REQUIRED ACTION:
Wherever the line with "Task: Click Rettifica" sits in the listing below, transcribe from it up to and including the line with "Toggle the Variable", exactly, and leave the remaining lines out.

MATERIAL PROVIDED:
Start of Block

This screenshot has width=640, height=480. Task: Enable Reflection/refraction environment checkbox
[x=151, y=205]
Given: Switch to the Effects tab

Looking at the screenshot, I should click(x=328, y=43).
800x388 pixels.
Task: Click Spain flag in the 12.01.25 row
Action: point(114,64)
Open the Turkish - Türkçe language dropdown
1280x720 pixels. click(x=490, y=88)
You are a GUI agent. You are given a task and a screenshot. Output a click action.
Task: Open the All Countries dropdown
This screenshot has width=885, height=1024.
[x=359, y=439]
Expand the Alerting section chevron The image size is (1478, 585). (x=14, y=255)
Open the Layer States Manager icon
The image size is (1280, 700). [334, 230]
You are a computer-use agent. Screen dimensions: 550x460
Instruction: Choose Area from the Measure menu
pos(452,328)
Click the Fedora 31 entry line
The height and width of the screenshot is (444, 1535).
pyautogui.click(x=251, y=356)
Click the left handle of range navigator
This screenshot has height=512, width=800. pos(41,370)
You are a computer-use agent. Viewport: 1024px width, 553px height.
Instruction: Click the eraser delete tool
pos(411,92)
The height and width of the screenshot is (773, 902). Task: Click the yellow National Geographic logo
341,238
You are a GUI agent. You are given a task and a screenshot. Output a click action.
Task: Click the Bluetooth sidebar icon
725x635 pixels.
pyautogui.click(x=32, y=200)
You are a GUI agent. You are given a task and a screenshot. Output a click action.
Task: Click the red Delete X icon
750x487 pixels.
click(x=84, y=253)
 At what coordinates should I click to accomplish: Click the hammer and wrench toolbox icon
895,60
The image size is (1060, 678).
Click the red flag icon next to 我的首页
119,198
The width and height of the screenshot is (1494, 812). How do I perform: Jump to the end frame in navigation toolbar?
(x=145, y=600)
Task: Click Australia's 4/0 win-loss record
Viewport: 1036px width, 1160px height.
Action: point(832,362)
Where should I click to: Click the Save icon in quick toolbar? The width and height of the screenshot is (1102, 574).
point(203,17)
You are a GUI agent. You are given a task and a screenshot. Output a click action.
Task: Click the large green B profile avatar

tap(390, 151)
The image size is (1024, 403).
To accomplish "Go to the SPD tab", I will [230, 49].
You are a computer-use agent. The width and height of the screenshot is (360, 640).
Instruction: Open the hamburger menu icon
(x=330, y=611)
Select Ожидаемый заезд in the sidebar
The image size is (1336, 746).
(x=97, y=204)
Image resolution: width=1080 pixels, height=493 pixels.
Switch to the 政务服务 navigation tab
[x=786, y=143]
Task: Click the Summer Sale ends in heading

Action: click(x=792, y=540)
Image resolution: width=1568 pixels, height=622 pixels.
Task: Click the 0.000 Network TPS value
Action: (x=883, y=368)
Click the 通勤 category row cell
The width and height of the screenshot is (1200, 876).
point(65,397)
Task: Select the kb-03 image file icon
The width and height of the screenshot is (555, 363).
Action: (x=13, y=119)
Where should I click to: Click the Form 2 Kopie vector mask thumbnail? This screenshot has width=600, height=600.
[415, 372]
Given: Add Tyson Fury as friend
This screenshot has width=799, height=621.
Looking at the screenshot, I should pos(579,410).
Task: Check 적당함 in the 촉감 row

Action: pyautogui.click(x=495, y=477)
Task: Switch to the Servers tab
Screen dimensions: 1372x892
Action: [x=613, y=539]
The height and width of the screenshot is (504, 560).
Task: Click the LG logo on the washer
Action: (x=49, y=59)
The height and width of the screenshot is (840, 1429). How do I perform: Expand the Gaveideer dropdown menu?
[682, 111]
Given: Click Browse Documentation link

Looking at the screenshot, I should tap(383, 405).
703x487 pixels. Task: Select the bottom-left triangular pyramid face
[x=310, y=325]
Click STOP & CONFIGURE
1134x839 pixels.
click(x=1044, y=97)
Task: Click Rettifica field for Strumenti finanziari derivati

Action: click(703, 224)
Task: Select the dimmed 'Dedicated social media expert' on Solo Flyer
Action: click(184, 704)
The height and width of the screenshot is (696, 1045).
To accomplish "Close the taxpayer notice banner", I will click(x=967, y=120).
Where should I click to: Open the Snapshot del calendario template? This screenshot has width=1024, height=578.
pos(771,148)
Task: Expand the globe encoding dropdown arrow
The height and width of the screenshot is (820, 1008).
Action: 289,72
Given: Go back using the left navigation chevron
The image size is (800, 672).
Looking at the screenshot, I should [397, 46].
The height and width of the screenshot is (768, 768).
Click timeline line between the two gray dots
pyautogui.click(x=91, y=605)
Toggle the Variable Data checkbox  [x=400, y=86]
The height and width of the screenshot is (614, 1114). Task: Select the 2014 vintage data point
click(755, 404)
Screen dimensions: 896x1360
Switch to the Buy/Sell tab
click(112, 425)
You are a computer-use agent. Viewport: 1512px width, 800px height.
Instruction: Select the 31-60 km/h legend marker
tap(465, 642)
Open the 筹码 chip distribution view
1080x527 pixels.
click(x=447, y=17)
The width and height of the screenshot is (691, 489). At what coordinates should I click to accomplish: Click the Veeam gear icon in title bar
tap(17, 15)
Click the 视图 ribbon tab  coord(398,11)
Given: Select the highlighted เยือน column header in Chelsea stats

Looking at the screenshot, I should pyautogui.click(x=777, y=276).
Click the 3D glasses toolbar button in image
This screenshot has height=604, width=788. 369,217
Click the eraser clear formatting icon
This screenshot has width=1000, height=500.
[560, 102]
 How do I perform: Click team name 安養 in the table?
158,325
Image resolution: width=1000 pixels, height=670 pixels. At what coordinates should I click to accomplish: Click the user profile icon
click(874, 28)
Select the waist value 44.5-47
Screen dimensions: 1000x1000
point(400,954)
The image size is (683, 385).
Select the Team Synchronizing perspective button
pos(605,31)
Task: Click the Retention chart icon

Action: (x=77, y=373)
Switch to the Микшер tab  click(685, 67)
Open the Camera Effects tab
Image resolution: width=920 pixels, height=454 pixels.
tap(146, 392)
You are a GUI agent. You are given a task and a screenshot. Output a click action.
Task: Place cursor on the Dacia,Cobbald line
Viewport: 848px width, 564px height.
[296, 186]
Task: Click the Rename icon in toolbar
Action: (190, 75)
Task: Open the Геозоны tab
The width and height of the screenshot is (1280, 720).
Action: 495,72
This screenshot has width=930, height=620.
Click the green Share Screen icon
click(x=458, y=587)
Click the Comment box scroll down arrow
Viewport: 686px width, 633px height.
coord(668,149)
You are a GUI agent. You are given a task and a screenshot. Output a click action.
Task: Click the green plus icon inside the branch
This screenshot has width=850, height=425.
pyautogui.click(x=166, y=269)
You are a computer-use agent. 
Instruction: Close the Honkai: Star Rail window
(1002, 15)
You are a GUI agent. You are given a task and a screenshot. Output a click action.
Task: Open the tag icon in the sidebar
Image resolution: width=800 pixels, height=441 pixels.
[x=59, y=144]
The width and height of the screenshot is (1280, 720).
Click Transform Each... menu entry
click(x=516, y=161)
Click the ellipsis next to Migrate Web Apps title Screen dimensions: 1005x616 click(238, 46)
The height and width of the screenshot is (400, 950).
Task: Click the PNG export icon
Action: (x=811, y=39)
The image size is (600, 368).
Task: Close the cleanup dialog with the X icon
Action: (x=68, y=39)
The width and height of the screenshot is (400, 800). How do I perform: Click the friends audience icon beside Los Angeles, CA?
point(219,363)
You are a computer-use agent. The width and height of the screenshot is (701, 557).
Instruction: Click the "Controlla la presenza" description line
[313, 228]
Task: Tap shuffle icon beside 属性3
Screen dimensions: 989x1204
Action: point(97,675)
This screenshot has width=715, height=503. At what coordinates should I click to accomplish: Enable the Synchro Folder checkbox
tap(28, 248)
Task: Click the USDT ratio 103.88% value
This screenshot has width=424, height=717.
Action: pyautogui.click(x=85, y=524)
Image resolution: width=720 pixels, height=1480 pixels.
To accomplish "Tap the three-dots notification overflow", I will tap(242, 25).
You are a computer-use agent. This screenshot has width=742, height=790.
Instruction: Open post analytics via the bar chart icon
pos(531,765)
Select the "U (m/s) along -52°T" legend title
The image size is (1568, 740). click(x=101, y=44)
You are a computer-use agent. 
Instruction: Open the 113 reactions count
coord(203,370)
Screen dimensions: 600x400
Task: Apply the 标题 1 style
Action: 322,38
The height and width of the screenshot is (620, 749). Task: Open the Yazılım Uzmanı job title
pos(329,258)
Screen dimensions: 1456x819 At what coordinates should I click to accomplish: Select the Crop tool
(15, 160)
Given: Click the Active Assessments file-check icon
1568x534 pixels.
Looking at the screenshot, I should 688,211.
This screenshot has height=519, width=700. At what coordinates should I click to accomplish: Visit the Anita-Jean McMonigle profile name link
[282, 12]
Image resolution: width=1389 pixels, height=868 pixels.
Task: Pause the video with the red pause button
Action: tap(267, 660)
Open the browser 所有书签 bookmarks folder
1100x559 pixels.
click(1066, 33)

End of Block

RESPONSE:
Task: Click Rettifica field for Strumenti finanziari derivati

Action: click(703, 224)
Task: Select the dimmed 'Dedicated social media expert' on Solo Flyer
Action: click(184, 704)
The height and width of the screenshot is (696, 1045).
To accomplish "Close the taxpayer notice banner", I will click(x=967, y=120).
Where should I click to: Open the Snapshot del calendario template? This screenshot has width=1024, height=578.
pos(771,148)
Task: Expand the globe encoding dropdown arrow
The height and width of the screenshot is (820, 1008).
Action: 289,72
Given: Go back using the left navigation chevron
The image size is (800, 672).
Looking at the screenshot, I should [397, 46].
The height and width of the screenshot is (768, 768).
Click timeline line between the two gray dots
pyautogui.click(x=91, y=605)
Toggle the Variable Data checkbox  [x=400, y=86]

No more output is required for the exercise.